Durch Sensibilisierung für Selbstständigkeits-programme wie Schneiderei, Schreinerarbeiten, Geflügel auf kleinem Raum, Kindergartenplantage und Gemüsegarten für Haushalts- und Geschäftszwecke kann ihnen geholfen werden.

Für unsere Kinder, die Englischunterricht bekommen, helfen Computer und Kommunikation ihnen beim Lernen, und Lerngruppenzentren in diesen neuen Bereichen werden unseren Kindern viel helfen. Heutzutage muss Computerarbeit in jeder Organisation, für Beschäftigung und Selbstständigkeit wie E-Seva, Me-Seva und Rechenzentren, Computerwissen und Bildung erforderlich sein. Indem diese Ausbildung unserer Jugend angeboten wird, wird ihnen sehr geholfen. Ausbildungszentren für Schreiner, Schneider und andere Handberufe werden unseren kirchlichen Jugendlichen, Witwen, Waisen, Halbwaisen und körperlich behinderten Menschen sehr helfen.

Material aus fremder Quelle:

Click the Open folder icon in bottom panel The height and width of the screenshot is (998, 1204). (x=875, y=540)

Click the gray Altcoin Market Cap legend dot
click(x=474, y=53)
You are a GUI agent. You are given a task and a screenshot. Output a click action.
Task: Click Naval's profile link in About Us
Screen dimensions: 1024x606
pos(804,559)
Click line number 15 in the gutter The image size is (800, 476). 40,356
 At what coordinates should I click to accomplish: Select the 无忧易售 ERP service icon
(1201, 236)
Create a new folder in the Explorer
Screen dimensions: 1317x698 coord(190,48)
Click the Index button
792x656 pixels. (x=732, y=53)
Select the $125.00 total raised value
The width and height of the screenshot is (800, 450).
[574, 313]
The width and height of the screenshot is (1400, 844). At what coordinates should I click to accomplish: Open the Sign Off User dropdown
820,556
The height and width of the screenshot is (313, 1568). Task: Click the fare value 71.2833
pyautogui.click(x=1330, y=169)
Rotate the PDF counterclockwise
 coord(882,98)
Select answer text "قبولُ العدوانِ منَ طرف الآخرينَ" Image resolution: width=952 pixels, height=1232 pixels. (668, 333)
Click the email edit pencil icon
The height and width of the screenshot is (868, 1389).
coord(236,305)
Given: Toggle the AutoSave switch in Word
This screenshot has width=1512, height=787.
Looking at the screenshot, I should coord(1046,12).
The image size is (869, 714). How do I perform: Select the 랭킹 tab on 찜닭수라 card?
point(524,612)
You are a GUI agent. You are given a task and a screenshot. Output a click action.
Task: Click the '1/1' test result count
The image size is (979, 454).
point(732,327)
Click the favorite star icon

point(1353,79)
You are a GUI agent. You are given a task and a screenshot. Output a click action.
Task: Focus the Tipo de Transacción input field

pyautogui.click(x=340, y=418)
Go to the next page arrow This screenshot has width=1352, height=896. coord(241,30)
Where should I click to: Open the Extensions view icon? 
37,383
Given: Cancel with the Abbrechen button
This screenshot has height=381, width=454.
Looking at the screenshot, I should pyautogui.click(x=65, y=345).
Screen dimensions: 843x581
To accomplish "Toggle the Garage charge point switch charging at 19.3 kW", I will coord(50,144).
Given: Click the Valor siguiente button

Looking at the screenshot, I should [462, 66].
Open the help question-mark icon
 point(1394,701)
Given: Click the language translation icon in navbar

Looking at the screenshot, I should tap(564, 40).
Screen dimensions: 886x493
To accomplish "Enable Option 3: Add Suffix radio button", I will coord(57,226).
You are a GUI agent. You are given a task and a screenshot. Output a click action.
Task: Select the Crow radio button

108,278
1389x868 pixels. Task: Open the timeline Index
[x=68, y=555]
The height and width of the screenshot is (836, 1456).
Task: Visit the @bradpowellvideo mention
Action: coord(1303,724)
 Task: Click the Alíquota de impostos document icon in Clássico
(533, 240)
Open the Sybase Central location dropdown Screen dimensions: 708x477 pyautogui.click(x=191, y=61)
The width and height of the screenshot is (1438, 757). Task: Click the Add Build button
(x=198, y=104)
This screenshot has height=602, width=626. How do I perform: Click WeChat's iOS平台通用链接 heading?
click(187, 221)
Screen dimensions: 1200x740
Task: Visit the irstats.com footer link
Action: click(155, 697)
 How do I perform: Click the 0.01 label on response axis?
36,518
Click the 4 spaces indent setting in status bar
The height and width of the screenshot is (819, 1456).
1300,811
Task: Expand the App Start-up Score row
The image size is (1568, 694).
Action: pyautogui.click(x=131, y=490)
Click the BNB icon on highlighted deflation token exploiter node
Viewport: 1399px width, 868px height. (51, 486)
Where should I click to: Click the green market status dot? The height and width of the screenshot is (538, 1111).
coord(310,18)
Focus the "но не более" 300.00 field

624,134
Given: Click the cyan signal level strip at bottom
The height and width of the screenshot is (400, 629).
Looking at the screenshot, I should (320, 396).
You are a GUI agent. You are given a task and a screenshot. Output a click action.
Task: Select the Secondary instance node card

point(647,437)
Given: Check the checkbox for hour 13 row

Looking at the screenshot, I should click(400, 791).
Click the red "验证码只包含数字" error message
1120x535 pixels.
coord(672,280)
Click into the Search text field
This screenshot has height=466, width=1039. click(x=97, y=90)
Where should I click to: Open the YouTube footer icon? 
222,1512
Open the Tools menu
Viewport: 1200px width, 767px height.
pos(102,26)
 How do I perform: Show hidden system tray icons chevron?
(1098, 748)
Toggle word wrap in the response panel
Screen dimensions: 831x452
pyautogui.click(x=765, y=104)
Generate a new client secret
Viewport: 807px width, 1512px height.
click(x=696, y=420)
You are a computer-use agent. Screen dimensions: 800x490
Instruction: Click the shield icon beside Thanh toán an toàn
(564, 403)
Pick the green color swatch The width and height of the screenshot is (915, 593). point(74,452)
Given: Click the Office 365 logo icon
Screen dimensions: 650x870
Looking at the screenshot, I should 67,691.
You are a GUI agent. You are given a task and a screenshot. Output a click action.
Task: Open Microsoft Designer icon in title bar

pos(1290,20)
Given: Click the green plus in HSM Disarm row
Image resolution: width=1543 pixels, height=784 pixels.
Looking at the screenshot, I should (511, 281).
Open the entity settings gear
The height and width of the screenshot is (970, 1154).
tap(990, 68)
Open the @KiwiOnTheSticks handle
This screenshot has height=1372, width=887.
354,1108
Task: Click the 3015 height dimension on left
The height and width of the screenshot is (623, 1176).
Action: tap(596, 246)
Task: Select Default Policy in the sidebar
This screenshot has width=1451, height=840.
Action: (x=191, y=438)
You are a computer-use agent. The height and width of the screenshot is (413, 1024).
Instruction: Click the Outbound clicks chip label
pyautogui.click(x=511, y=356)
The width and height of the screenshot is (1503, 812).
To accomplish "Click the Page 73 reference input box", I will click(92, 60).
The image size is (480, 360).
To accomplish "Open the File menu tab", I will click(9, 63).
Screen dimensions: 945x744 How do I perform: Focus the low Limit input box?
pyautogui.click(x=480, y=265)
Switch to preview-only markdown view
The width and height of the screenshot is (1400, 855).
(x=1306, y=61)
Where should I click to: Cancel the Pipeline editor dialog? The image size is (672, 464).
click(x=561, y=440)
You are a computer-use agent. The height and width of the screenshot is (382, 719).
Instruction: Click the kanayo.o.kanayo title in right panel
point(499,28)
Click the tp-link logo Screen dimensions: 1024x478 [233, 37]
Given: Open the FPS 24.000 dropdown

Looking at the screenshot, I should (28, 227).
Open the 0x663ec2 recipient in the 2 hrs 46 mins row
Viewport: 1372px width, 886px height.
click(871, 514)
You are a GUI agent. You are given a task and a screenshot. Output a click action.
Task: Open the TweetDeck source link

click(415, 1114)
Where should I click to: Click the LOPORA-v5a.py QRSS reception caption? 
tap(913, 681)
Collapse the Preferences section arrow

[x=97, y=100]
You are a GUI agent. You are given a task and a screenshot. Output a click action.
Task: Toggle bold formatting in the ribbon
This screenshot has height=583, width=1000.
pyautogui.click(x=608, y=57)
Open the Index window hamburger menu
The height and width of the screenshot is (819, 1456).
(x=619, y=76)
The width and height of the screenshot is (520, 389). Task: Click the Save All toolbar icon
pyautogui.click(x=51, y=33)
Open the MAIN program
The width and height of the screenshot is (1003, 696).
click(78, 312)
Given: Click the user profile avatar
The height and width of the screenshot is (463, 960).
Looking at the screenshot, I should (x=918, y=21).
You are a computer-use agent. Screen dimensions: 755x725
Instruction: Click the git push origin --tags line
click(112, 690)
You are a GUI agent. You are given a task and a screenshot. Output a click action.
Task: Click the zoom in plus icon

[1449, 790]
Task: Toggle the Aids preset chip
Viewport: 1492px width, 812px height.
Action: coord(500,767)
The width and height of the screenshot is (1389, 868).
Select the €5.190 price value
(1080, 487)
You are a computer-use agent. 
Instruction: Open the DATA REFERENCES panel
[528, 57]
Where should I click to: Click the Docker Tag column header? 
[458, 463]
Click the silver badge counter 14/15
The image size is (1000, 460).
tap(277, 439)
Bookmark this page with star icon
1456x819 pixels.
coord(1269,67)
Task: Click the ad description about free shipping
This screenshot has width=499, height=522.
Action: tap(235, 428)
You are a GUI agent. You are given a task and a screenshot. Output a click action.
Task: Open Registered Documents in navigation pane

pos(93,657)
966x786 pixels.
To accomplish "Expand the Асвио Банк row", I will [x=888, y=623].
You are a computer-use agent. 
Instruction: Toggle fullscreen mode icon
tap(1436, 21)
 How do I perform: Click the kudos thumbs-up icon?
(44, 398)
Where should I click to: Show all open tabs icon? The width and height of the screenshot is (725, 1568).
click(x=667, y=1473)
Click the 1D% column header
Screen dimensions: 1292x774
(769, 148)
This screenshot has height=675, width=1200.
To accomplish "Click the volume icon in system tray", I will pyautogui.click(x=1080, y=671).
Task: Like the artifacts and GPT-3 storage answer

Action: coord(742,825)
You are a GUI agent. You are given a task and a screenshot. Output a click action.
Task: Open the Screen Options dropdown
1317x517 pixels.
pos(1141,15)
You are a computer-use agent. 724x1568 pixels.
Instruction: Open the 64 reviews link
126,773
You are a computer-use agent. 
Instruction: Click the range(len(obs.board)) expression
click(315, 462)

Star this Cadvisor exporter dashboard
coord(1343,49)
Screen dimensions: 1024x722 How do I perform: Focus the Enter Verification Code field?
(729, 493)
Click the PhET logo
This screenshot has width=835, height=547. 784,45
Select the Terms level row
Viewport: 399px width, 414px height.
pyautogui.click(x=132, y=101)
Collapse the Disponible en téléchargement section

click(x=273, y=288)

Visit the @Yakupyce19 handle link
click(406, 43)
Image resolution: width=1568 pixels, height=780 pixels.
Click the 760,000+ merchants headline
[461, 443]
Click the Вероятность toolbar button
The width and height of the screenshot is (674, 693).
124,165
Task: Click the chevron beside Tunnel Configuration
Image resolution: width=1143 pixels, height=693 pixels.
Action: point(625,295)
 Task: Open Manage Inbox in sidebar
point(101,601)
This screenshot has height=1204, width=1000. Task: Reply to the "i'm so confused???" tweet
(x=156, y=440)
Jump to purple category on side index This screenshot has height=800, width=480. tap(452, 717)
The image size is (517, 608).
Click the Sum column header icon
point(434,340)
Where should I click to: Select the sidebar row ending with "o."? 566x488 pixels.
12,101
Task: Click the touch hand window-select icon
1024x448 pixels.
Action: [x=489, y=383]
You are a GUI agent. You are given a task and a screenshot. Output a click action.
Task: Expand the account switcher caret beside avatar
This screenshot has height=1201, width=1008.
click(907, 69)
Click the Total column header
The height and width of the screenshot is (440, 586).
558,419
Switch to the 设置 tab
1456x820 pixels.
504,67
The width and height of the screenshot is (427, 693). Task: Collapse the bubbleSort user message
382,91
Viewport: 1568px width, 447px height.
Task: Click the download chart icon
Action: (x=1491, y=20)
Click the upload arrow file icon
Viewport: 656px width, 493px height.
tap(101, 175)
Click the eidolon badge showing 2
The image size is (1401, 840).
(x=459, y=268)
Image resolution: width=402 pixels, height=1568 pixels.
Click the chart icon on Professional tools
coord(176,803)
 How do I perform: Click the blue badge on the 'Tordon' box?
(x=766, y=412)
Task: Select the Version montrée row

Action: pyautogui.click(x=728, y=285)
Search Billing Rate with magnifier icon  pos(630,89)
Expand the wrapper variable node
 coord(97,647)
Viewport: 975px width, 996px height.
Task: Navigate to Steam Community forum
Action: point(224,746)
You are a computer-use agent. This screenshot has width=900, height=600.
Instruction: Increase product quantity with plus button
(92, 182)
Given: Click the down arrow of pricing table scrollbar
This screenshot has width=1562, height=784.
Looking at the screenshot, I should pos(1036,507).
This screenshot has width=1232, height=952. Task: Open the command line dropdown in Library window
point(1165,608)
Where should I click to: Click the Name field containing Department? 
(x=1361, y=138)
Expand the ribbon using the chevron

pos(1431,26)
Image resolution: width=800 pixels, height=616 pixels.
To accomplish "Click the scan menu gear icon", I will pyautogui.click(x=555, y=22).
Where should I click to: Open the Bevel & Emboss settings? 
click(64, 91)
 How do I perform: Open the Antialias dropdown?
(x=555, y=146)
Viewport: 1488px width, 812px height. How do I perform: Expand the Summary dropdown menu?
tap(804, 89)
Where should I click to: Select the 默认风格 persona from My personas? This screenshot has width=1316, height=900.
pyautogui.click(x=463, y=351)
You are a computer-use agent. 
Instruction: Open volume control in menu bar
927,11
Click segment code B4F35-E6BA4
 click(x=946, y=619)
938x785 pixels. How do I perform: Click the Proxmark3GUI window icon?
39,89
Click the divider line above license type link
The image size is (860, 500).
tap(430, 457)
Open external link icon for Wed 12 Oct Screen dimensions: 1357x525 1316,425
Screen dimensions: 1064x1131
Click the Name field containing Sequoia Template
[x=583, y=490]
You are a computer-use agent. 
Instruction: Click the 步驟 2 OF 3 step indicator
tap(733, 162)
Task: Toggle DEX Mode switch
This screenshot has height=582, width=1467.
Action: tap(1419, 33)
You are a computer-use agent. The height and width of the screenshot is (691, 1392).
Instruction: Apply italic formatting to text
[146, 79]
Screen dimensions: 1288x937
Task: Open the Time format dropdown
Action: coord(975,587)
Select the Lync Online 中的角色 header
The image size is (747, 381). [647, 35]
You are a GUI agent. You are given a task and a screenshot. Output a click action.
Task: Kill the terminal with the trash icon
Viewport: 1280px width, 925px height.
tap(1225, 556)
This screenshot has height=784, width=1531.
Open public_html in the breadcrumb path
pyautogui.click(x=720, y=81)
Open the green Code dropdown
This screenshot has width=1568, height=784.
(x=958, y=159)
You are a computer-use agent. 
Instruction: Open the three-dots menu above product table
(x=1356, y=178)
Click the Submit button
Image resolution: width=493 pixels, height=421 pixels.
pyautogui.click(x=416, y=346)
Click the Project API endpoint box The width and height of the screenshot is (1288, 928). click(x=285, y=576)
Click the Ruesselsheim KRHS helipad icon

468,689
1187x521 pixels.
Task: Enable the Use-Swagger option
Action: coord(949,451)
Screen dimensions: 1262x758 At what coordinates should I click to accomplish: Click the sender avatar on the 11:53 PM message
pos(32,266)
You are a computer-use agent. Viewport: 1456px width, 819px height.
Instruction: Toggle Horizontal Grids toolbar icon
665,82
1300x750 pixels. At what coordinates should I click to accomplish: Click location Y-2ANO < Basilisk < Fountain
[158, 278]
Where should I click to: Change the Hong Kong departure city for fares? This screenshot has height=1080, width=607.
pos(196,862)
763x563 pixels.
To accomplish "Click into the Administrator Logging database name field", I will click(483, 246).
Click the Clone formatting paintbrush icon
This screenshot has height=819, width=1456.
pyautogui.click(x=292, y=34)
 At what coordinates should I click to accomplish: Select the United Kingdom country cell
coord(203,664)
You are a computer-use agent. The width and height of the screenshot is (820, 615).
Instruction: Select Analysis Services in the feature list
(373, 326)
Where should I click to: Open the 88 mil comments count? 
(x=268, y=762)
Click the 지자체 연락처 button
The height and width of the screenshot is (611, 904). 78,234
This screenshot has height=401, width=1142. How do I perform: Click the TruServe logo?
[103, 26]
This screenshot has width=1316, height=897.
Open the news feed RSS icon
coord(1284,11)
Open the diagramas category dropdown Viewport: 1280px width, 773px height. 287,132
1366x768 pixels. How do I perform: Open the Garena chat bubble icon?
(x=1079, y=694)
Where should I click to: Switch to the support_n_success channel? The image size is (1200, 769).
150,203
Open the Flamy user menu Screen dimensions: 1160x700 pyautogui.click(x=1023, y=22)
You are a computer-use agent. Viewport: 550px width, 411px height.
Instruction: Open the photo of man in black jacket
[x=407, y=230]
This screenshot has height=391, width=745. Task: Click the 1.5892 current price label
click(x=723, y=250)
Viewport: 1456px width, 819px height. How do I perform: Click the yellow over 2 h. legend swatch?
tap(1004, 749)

Bitte denken Sie über dieses Polavaram-Umsiedlungs-Probleme in GSELC-Kirchenfamilien und in GSELC-Kirchengemeinden und ihre Zukunft nach.

Wir bitten Sie um Hilfe.

Wir wollen, dass unsere Leute die Probleme in Gemeinschaft lösen können. Wir beten für sie und Bitten Euch und Sie um Gebet. Bitte denkt an uns.